EXCERPTED TEXT START

Yamato III Videography

Just as Series 3 follows Series 2 in sequence, the video releases for Series 3 precisely followed the template of Series 2, beginning with the production of a compilation TV special titled Yamato III: Destruction of the Solar System (named after episode 1). As before, the editing was supervised by scriptwriter Eiichi Yamamoto, and the 93-minute program premiered on Japanese television December 28, 1983. It would later be renamed the “Summary Edition.”

Yamato III Compilation Movie

VHS tape from Toei and Nippon Columbia

January 1985 (also released on Beta)

It could often be found on the air in coupled broadcasts with the Yamato 2 TV special throughout the 1980s and 90s, with its most recent known airing in May 2002. But unlike Yamato 2, the series itself saw a pair of rebroadcasts in 2003 (coincidentally the same year of its DVD release in the US from Voyager Entertainment). Beyond that, a review of other events in 2003 reveals no specific tie-in or anniversary event. Japanese fans were just very lucky, as they had been 13 years earlier when Yamato III made its home video debut.


5-Volume VHS set

Emotion, 1990

Yamato III made its first complete and proper appearance under the wing of Bandai, who by this time had acquired the entire Yamato catalog for home video release and already rolled out their landmark LD box set of the movies. All three of the TV series would emerge from Bandai’s Emotion division throughout 1990, which must have been welcome relief for fans who had been waiting patiently since Yamato III had disappeared from TV when its first run ended 9 years earlier. From the get-go, Emotion’s packaging showed creative flair with an interesting “triptych” design by artist Yutaka Izubuchi, a single image that spread across all 5 volumes (shown below). A veteran of many anime productions, Izubuchi’s prolific career in mecha design includes such credits as Xabungle, various Gundam projects, and Gasaraki. A book of his works titled Yutaki Izubuchi Design Works I was published in September, 2000.

Click here to see enlargements of each sleeve in this set.


7-Disc “Perfect Collection” Laserdisc box set

Emotion, January 1994

The next release of Yamato III spread the series across 7 laserdiscs with a 16-page book of liner notes, stills, a history of Yamato publishing, and “sneak peek” art for the forthcoming Yamato 2520. Emotion’s previous “Perfect Collections” had all included bonus material, and this one was no different, featuring all of the deleted scenes from The New Voyage. But as with the Yamato 2 box, the real showpiece was the amazing sleeve art by Toshiyuki Kubooka.

Click here to see a complete gallery of Kubooka’s sleeve art.

Above: promotional flyers, 1993.

Yamato III Compilation Movie
Laserdisc and VHS

Sobi Entertainment, 1994

By no coincidence whatsoever, the TV Special surfaced again in a definitive edition manufactured by West Cape Corporation and distributed by Sobi. This was to be its last release in these formats.

EXCERPTED TEXT END

__ACTIVITY 1__. Can you sum up the Yamato III videography in two sentences?
__ACTIVITY 2__. Could you revise the Yamato III videography from "Click here to see enlargements" to "promotional flyers, 1993.", putting "cover art" in place of "sleeve art"?
__ACTIVITY 3__. Can you carry the Yamato III videography on from its final line?

INFORMATION START

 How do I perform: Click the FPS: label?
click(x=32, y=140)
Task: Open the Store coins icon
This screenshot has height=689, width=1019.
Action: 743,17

INFORMATION END

__EXERCISE RESULT 1__. Yamato III's video releases followed the pattern of Series 2, starting with a 93-minute compilation TV special, Destruction of the Solar System, which premiered on Japanese television on December 28, 1983. Bandai's Emotion division then released the complete series as a 5-volume VHS set in 1990 and a 7-disc laserdisc box set in January 1994, and Sobi Entertainment put out the TV special's last laserdisc and VHS release in 1994.

__EXERCISE RESULT 2__.
Click here to see enlargements of each sleeve in this set.


7-Disc “Perfect Collection” Laserdisc box set

Emotion, January 1994

The next release of Yamato III spread the series across 7 laserdiscs with a 16-page book of liner notes, stills, a history of Yamato publishing, and “sneak peek” art for the forthcoming Yamato 2520. Emotion’s previous “Perfect Collections” had all included bonus material, and this one was no different, featuring all of the deleted scenes from The New Voyage. But as with the Yamato 2 box, the real showpiece was the amazing cover art by Toshiyuki Kubooka.

Click here to see a complete gallery of Kubooka’s cover art.

Above: promotional flyers, 1993.

__EXERCISE RESULT 3__.
7-Volume VHS set (above) and LD set (below)

Emotion, November 1998

With Yamato‘s 25th anniversary approaching, Emotion threw all its muscle into a complete reissue of the entire video catalog, in which the Kubooka sleeve art for Yamato III was revived. The tapes were expanded from 5 volumes to 7 and all seven laserdiscs were now available individually rather than in a box set. This was the last time Series 3 would be released in these forms, since a completely new format was just over the horizon.


5-Disc “Memorial Box” Region 2 DVD Box Set

Emotion, May 2001

Two years after the 25th anniversary blitz, Emotion struck again when Series 3 arrived on DVD in two forms: a deluxe box set (above) and individual rental-only discs (sleeve art shown below). The box set was a worthy successor to the 1994 “Perfect Collection” LD box and, in righteous DVD style, took the bonus features to a whole new level. With the Yamato copyright now administered by Leiji Matsumoto and Bandai Visual, all the stops were pulled out to make this set into a real keepsake. Arresting new art was commissioned from Hirotoshi Sano, already well-known for his unique visual take on another Bandai staple, Mobile Suit Gundam. The compilation movie was included, along with several TV commercials for 1980 Yamato merchandise. But the real treasure in this set was the 48-page booklet, which explored the making and marketing of Series 3 in unprecedented detail. (This very website has benefited enormously from the Bandai DVD booklets, for which we will be eternally grateful!)

Click here to see a gallery of the package art created for this set.



5-Disc Region 3 DVD set

Emotion/PW (year unknown)

With the DVD ground broken, Emotion teamed up with Asian distributor PW to send Yamato into Region 3 countries (except China, which is designated Region 6). Bereft of bonus features, each disc in this set contained 5 episodes.